On the services side, overall employment was basically flat, but there were dramatic movements at the industry level. On the positive side, there was a spike in education employment as 20,000 net new jobs were created – mostly in Ontario and Quebec. While it is tempting to assume this represents the return of teachers to school, seasonal adjustments are usually able to factor such things in. There were also a large number of jobs created in wholesale and retail trade last month (16,600 net new positions). Offsetting those gains was a large drop in employment in information, culture and recreation industries (23,700 net job losses), as well as 10,400 fewer positions in health care and social services.                            

Manufacturing Sector Labour Market

August saw the end of a remarkable streak of employment growth in manufacturing – one which saw the sector add 65,700 jobs from February through July. After shedding 11,100 jobs in August, manufacturers began to bring some of those people back.

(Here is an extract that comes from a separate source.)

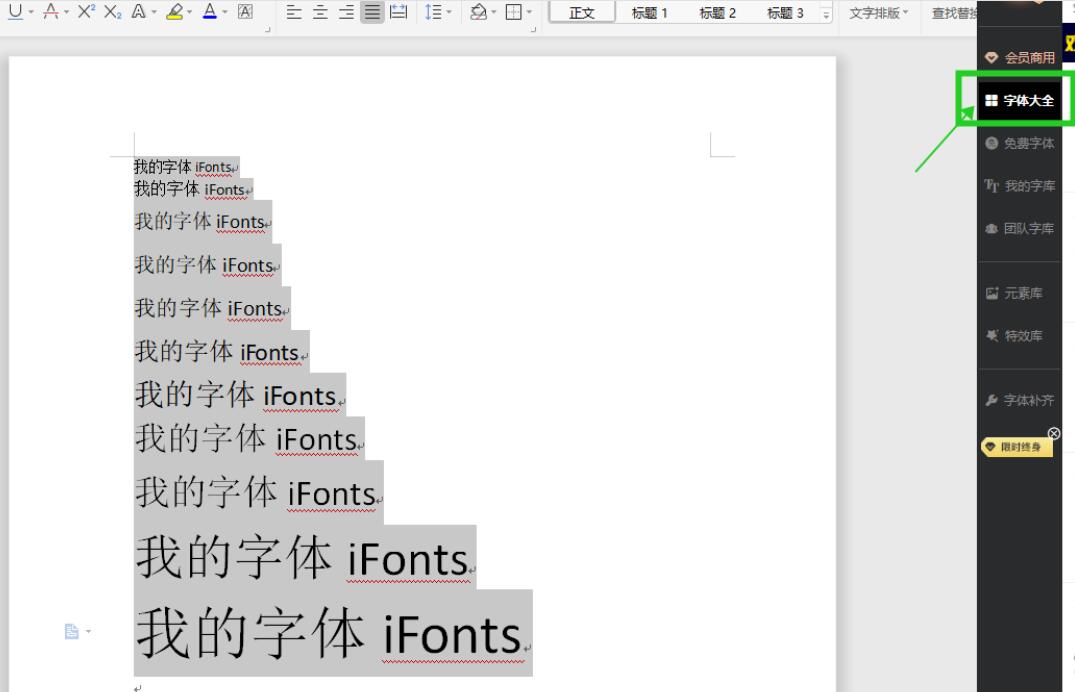
Task: Open the 特效库 panel
Action: point(1018,336)
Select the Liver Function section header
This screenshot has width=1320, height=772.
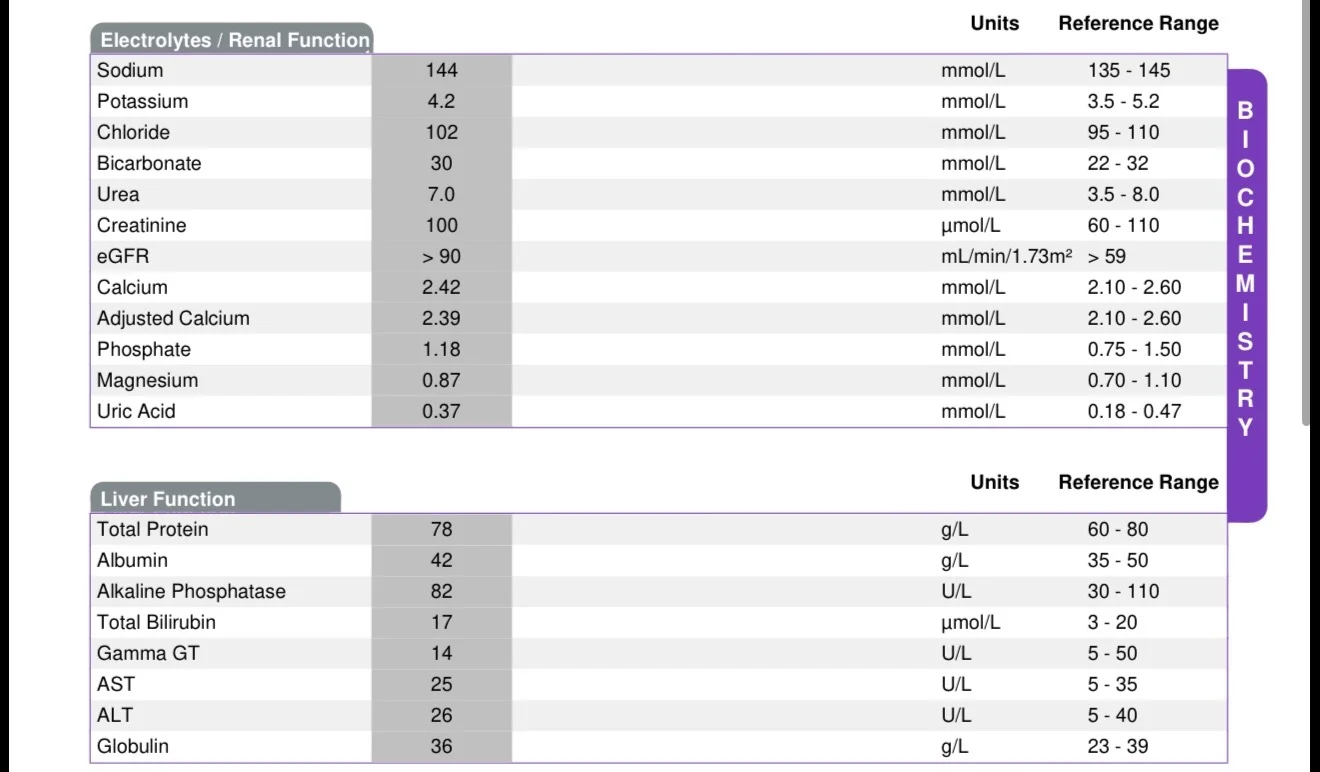tap(215, 498)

Overall, there was an increase of about 2,300 manufacturing jobs across the country in September – a modest gain of about 0.1 per cent. 

Even with the surge in job creation earlier in the year, manufacturing employment growth continues to lag the all-industry average, reflecting an ongoing long-term trend of automation and efficiency-seeking. Through three quarters of 2017, manufacturing employment is tracking 0.9 per cent higher compared to the same period last year. Meanwhile, total employment across Canada is growing at about twice that rate.

Looking at manufacturing across the provinces, analysis is somewhat tricky for September because while national data show a gain of 2,300 jobs, the sum total of the 10 provinces suggests a loss of 5,300 positions. The gap is typically the result of seasonal adjustments that mean that figures do not always add up the way one might hope. While not unusual, it does make provincial-level analysis difficult in (relatively rare) instances such as this.  

Three provinces recorded manufacturing job gains in September – Ontario, New Brunswick and Newfoundland and Labrador – while employment was down elsewhere. Ontario added an estimated 7,000 manufacturing positions, helping to overcome summertime job losses. The increase in Newfoundland (1,500 jobs), meanwhile, is a significant spike for that province – it represents a jump of more than 17 per cent. Finally, Quebec and all four western provinces posted job losses in manufacturing last month.